We are living in a situation, where the former single cultural context has broken down and a new one is forming spontaneously. The basis of it is in the past for it is the only matter that bounds the fragments of the present that fall apart.

Bogdam Mamonov was always taking interest in the issues of power, which has its prerogative right for rewriting the history, for manipulating with the past. This was the subject of the "Kaligula" project, and it is also the main theme of the exhibition "Zverev and Chirik".

To persuade the visitors that the drunkard-artist was actually a radical leftist, a creator of Russian performance (even before "Collective Actions" group!), range him not with Pollok (what has already been done a number of times), but rather with the Vienna's actionists, using the whole stock-in-trade - from the visual presentation to a theoretical discourse, support his own position with a direct speech of the character (aphorisms), having broken nothing in it but at the same time having changed the emphasis - these are the tasks successfully met by Bogdan Mamonov.

It's important to keep in mind, that it's not the exhibition of Zverev or Chirik that is concerned: both of them are just the characters of B. Mamonov's creation, no more than mythical heroes. And in this case it doesn't matter if they lived ten or a thousand years ago, and whether Mr.
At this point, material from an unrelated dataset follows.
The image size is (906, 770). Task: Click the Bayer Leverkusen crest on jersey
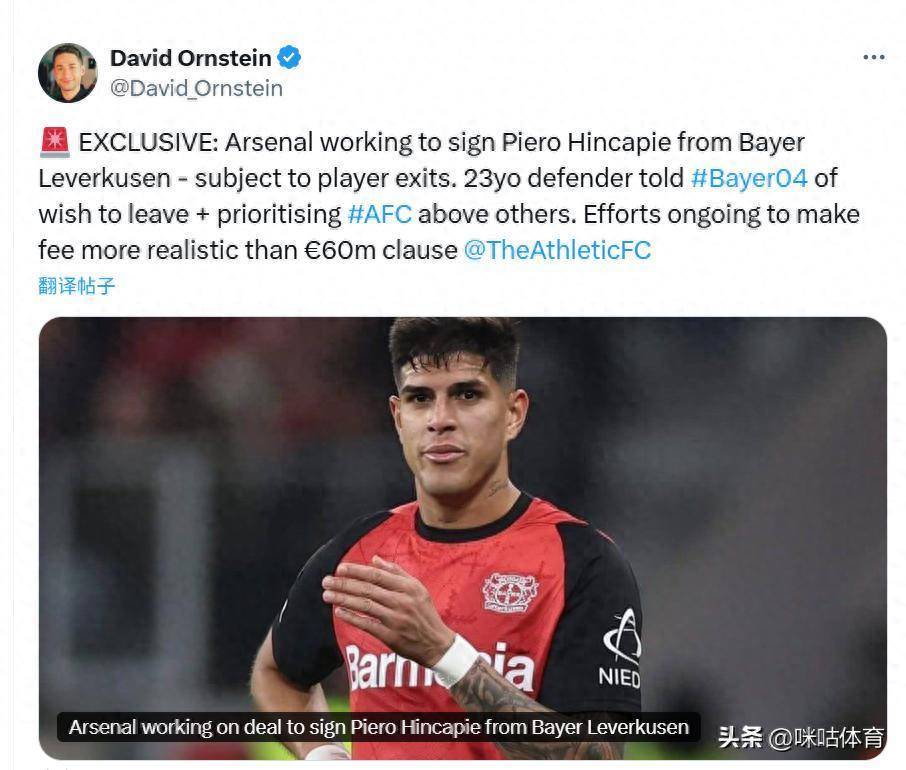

Zverev's paintings owe their appearance to his devotion to football.

Another thing is more important: football as a branch of culture, according to Mr. Mamonov, provokes the world's crowd to a most drastic resistance to the civilisation, because no institution or idea gives birth to such strong, at once absolutely total and mindless violence, as football in the person of its fans.

A schizophrenic Fedor Cherenkov in the playing-field and a paranoiac Anatoly Zverev, seized with the delusion of persecution, jumping from one grandstand to another during the match - are the two poles, that are an ideal metaphor of today's cultural rebellion. The author of this project creates an image - the figure of the artist who has created the radical "invisible art" and has never been appreciated by critics or public.

The exhibition by Bogdan Mamonov was a success not only in the context of the ESCXAPE project, but the whole Moscow's artistic life. It produces an impression of spontaneity, facility of execution, entirety and the expressiveness of the single artistic gesture.